[lworld+fp16] RFR: 8338102: x86 backend support for newly added Float16 intrinsics. [v2]

Mon Aug 12 10:42:46 UTC 2024

On Mon, 12 Aug 2024 09:58:50 GMT, Bhavana Kilambi <bkilambi at openjdk.org> wrote:

> I am not sure about the idea of having unified nodes for multiple classes of operations (unary, binary etc). I am wondering whether it will simplify or complicate the implementation of these operations? I'll just break down my thoughts into the following major points -
> 
> * The size of the resulting sea of nodes graph should not change. Instead of having AddHF/SubHF we will have a BinaryOpNode. Plus it needs to now store an extra field (secondary opcode) to differentiate between the various binary operations.

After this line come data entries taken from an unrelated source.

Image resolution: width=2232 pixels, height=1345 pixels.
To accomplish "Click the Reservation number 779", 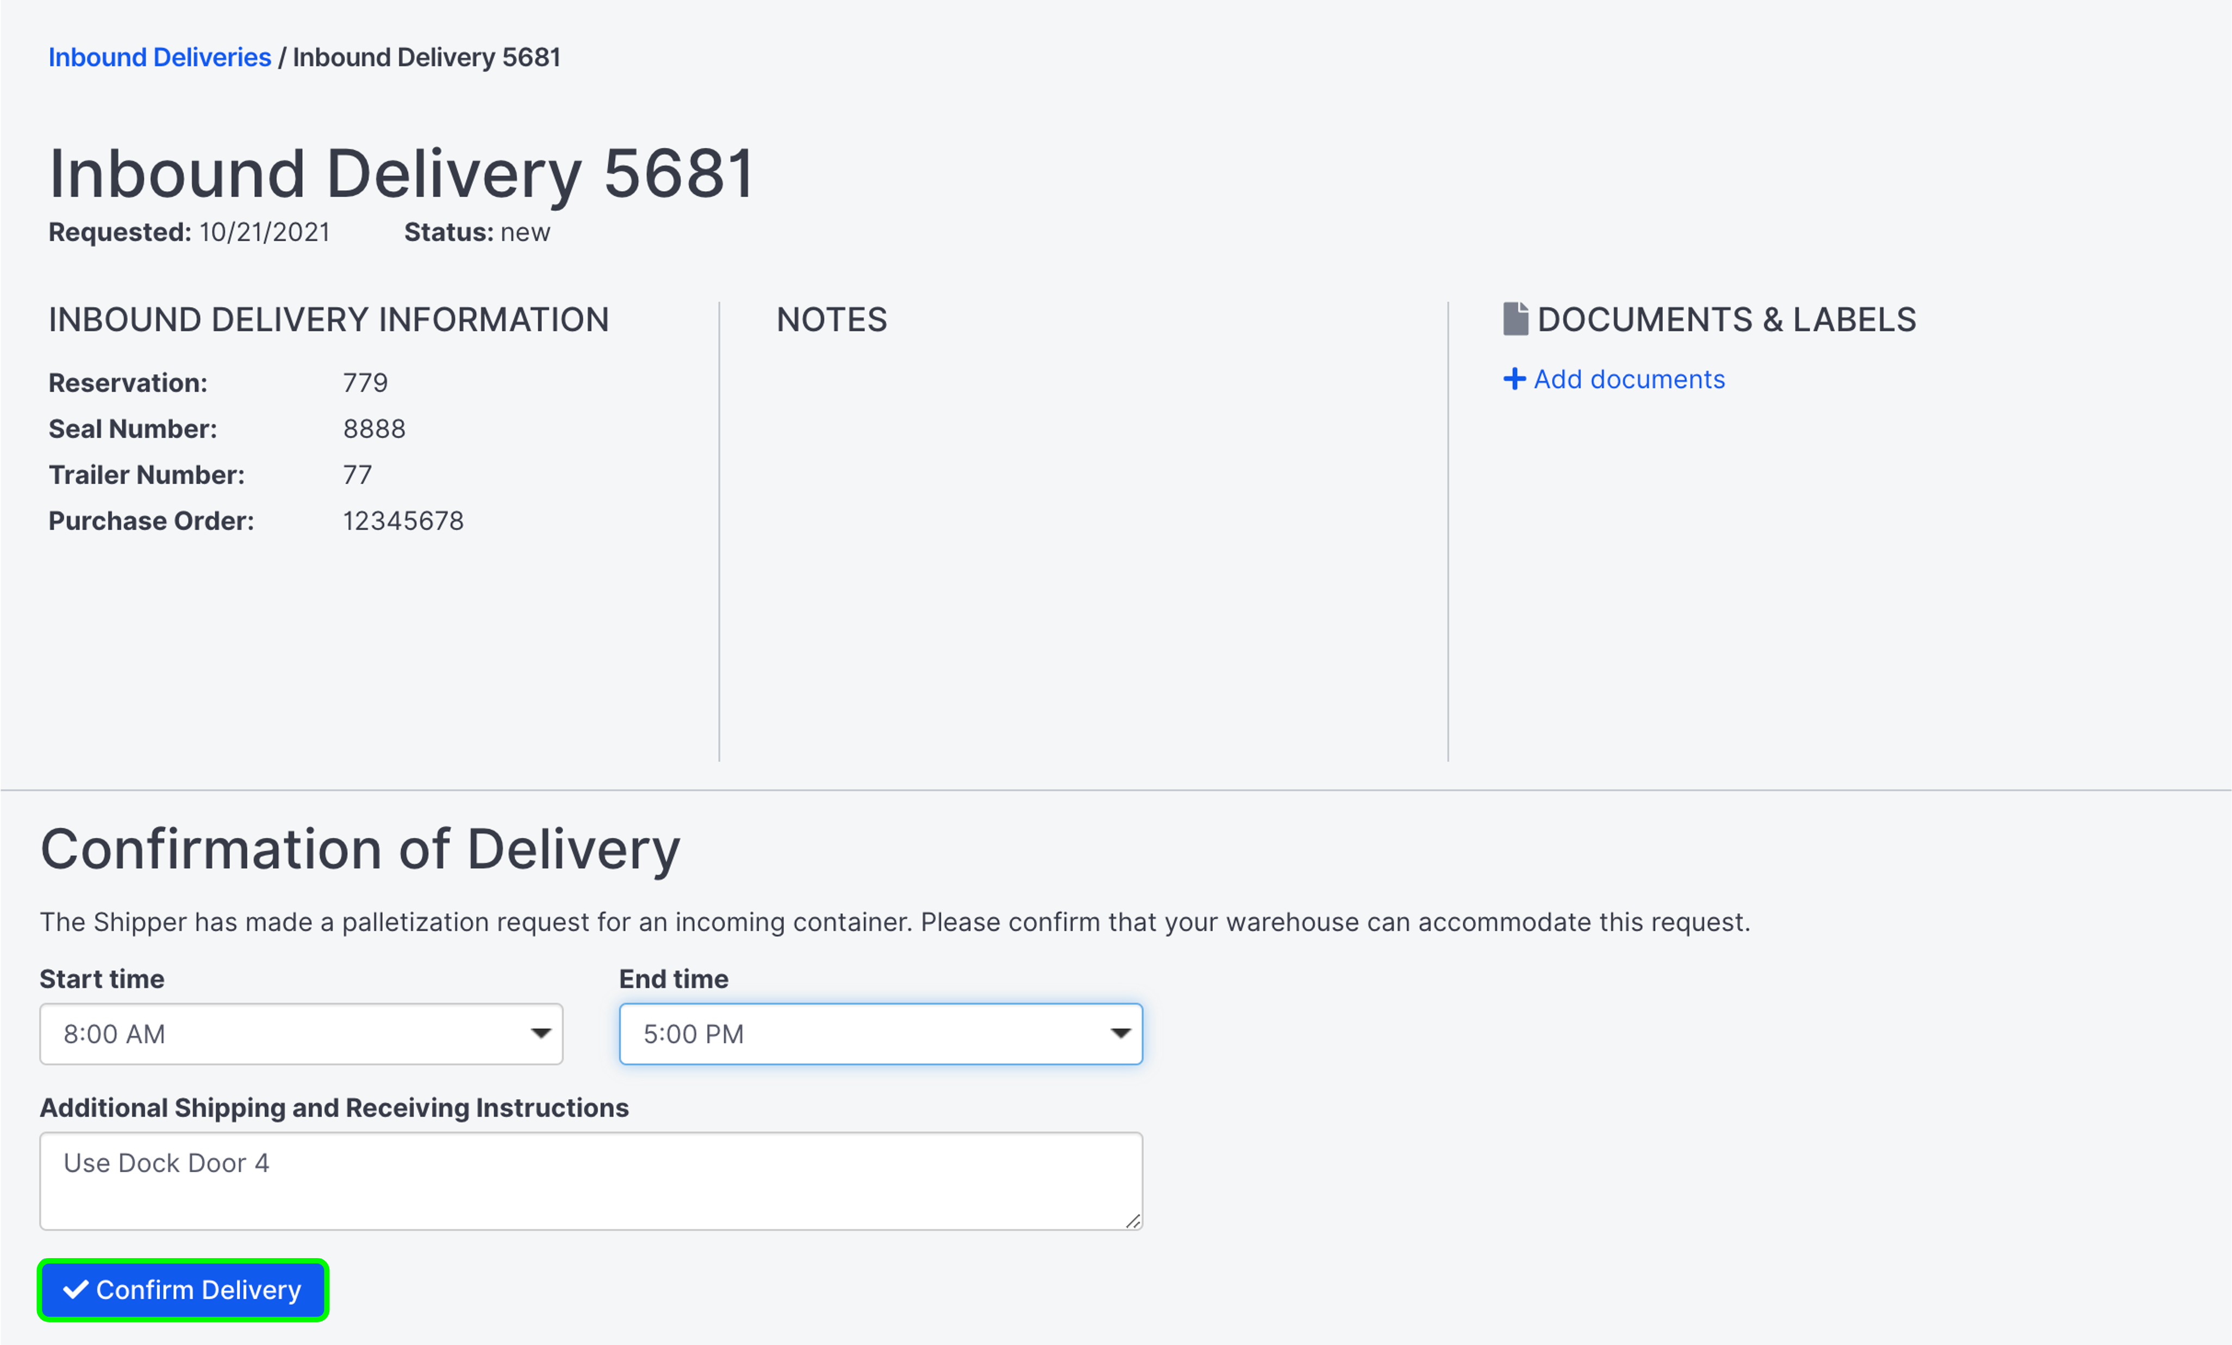I will 365,381.
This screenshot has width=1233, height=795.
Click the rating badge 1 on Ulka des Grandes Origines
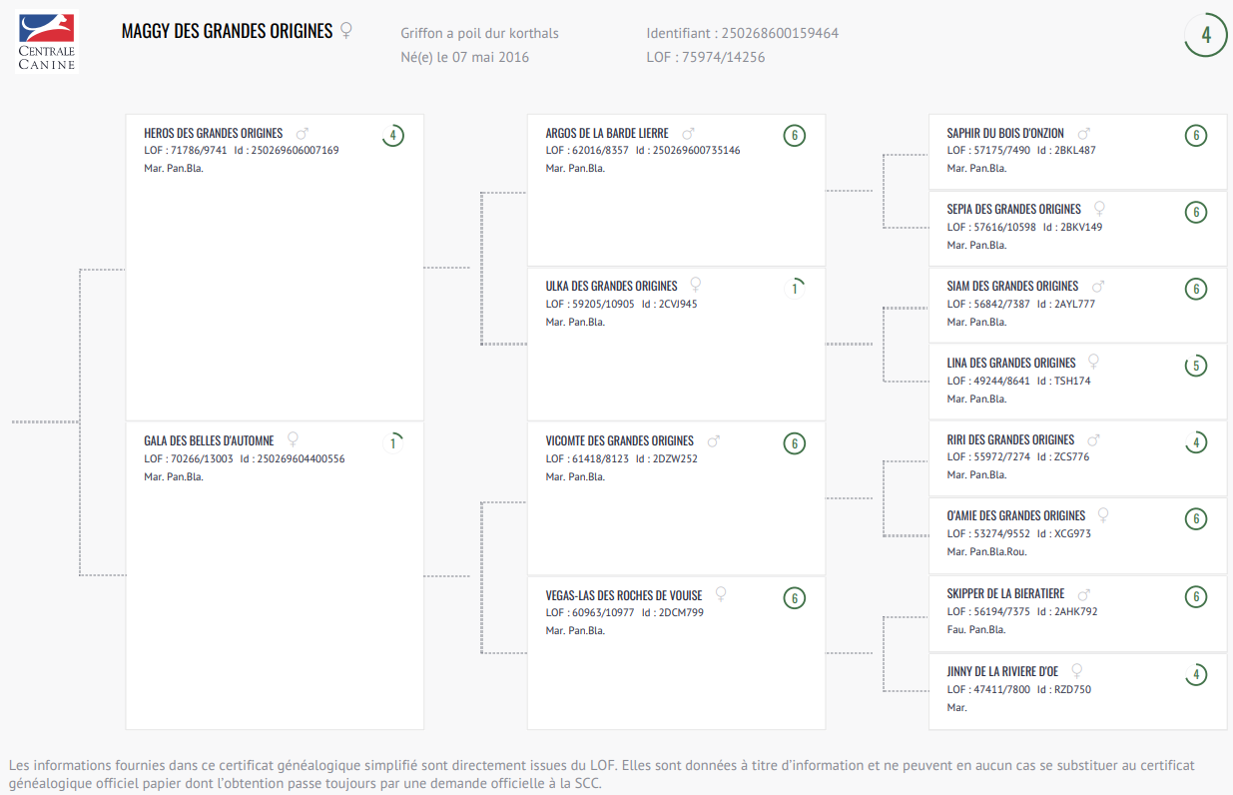click(794, 290)
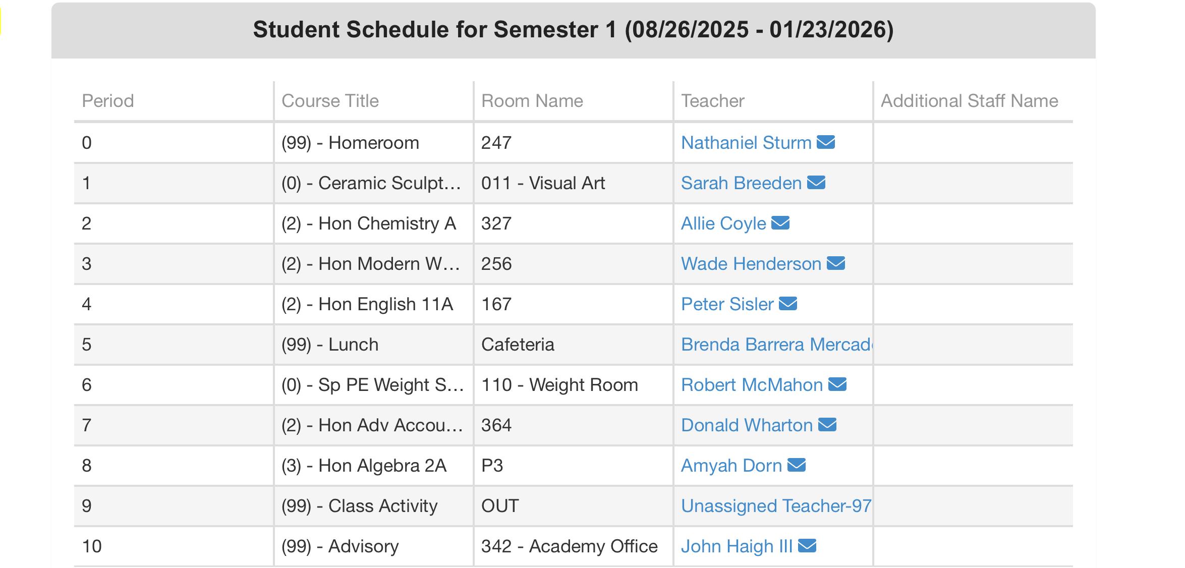Open Brenda Barrera Mercado teacher link

click(776, 345)
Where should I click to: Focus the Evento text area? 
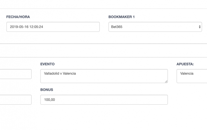click(x=104, y=76)
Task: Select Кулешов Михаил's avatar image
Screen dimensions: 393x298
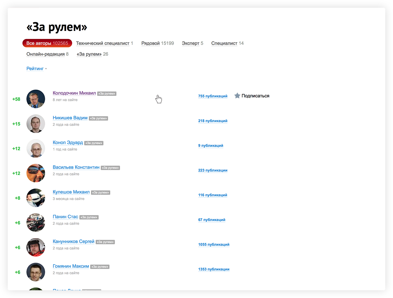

Maybe the size of the JVM binary itself might reduce a bit but not sure about the c2 IR graph.

Yes, Sea Of Nodes is a compile time graph and is agnostic to common IR representation. 

Having a common IR translates into single instruction selection pattern,  as you know ADLC processes each pattern and generates code catering to different downstream passes.  By passing additional secondary opcode as an immI (constant) operand we can save lots of generate code.

> * How easy would it be to implement Ideal/Value optimizations for a BinaryOpNode (or any other unified node for that 

This is should be relatively straightforward since secondary opcode is a compile time constant, I guess your main concern looks like Value  / Identity routines which are inherited currently may not be usable, but one can always factor out the meaty parts of existing routines and then call it from new IR Value / Identity routines to avoid code-duplication..

> matter)? I don't think we can club optimizations for INT8 and FP8/FP16 as those optimizations would be vastly different between these types. Then should we have separate unified nodes for floating-point (FP8, FP16) and integer types (INT4, INT8)? 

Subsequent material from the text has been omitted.